Le bombardement a fait au moins deux morts, dont un enfant dont le cadavre carbonisé a été vu par une journaliste de l'AFP qui se trouvait en voiture dans la zone du raid. D'épais nuages de fumée grise s'élevaient du marché, où des civils paniqués couraient près des étals en flammes.

«Ceci est une grave escalade et une violation du territoire du Soudan du Sud (...). Il s'agit d'une provocation évidente», a estimé Mac Paul, directeur adjoint des services sud-soudanais de renseignement.

«Nous avons répondu aux appels (internationaux) à évacuer Heglig (...) mais ils continuent de nous bombarder», a dénoncé le ministre sud-soudanais de l'Information, Barnaba Marial Benjamin, estimant que Khartoum était en train de mettre à exécution ses promesses d'envahir le Soudan du Sud.

Le gouverneur de l'État de l'Unité, Taban Deng, a de son côté évoqué la mort de deux enfants dans le raid sur Bentiu, estimant que cela est la «conséquence» du retrait, sous la «pression de la communauté internationale» des troupes sud-soudanaises de Heglig.

Les États-Unis ont exhorté le Soudan à «cesser immédiatement les bombardements aériens» au Soudan du Sud, après le raid du lundi et appelé les deux parties à reprendre les discussions.

La France a pour sa part condamné le bombardement de Bentiu et appelé au respect des populations civiles.

Le bombardement sur Bentiu, déjà visée deux fois par l'aviation soudanaise en avril, intervient alors que les troupes sud-soudanaises ont quitté la zone de Heglig, une région frontalière revendiquée par les deux Soudans mais largement reconnue comme soudanaise par la communauté internationale.

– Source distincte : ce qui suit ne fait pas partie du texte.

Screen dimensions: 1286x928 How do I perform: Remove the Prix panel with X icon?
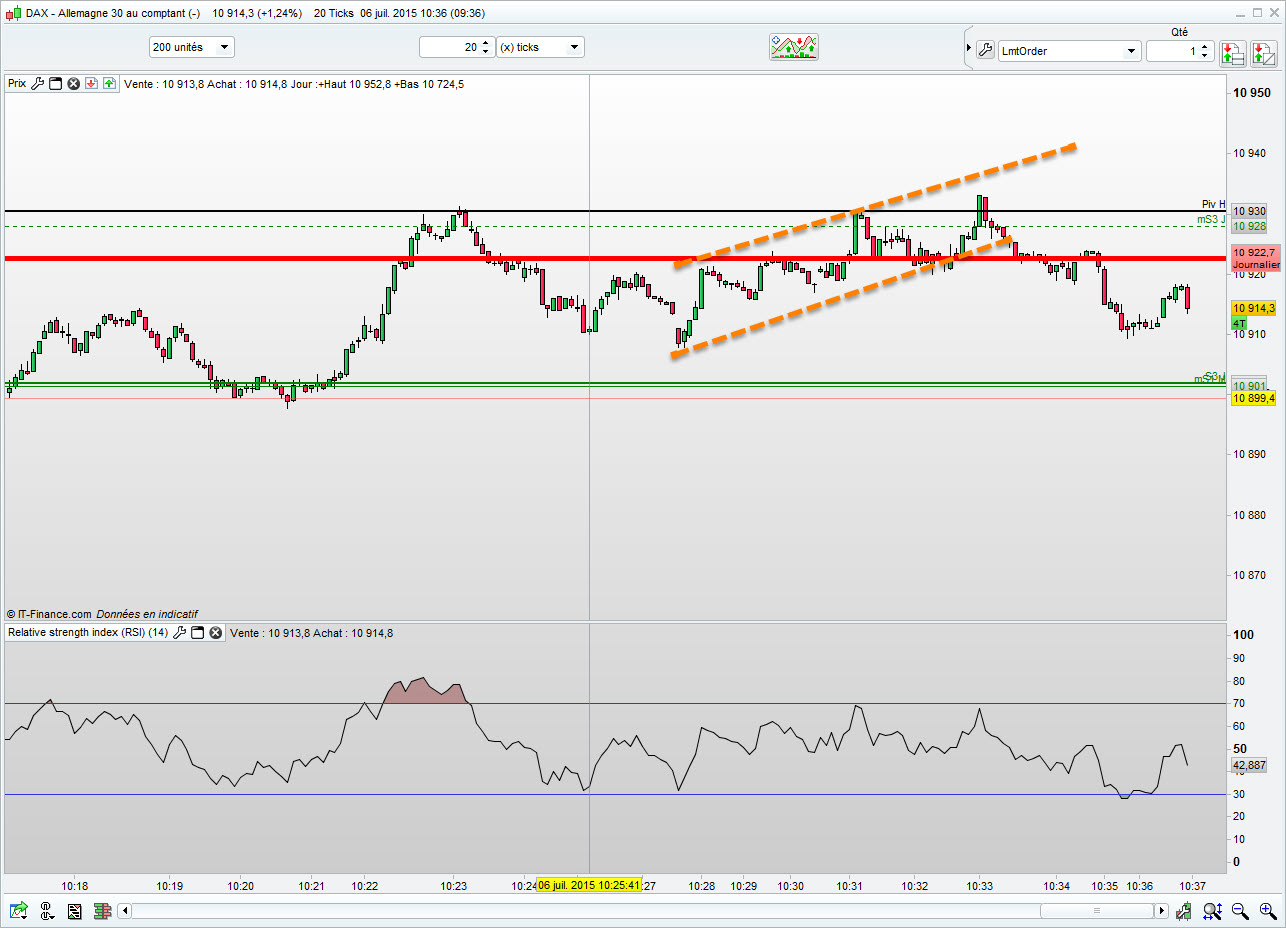(x=73, y=84)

Après une dizaine de jours d'occupation et de combats, les troupes soudanaises ont retrouvé les infrastructures pétrolières en très mauvais état.

Un réservoir ainsi que huit générateurs ont été détruits par des incendies, tandis que du pétrole se répandait sur le sol du site géré par le consortium à majorité chinoise Greater Nil Petroleum Operating Company (GNPOC), selon le correspondant de l'AFP.

Abdel Azim Hassan, un ingénieur soudanais du GNPOC, a accusé les troupes sud-soudanaises d'avoir «détruit la principale centrale électrique alimentant les champs de pétrole et la centrale de traitement», ajoutant que des saboteurs «professionnels» avaient aussi détruit les salles de contrôle et le système de sécurité de la centrale de traitement.

Le GNOPC cherche maintenant à relancer manuellement les unités de production «aussi vite que possible», a précisé M. Hassan.

L'arrêt de la production pétrolière de Heglig depuis le 10 avril a affaibli encore un peu plus l'économie soudanaise, déjà en crise depuis que la partition a laissé les trois quarts des réserves pétrolières au Soudan du Sud.

La situation est tout aussi difficile pour Juba, en charge d'un pays dévasté par la guerre civile Nord/Sud (1983-2005, 2 millions de morts) et qui est tributaire pour exporter son pétrole des infrastructures soudanaises pour l'instant fermées.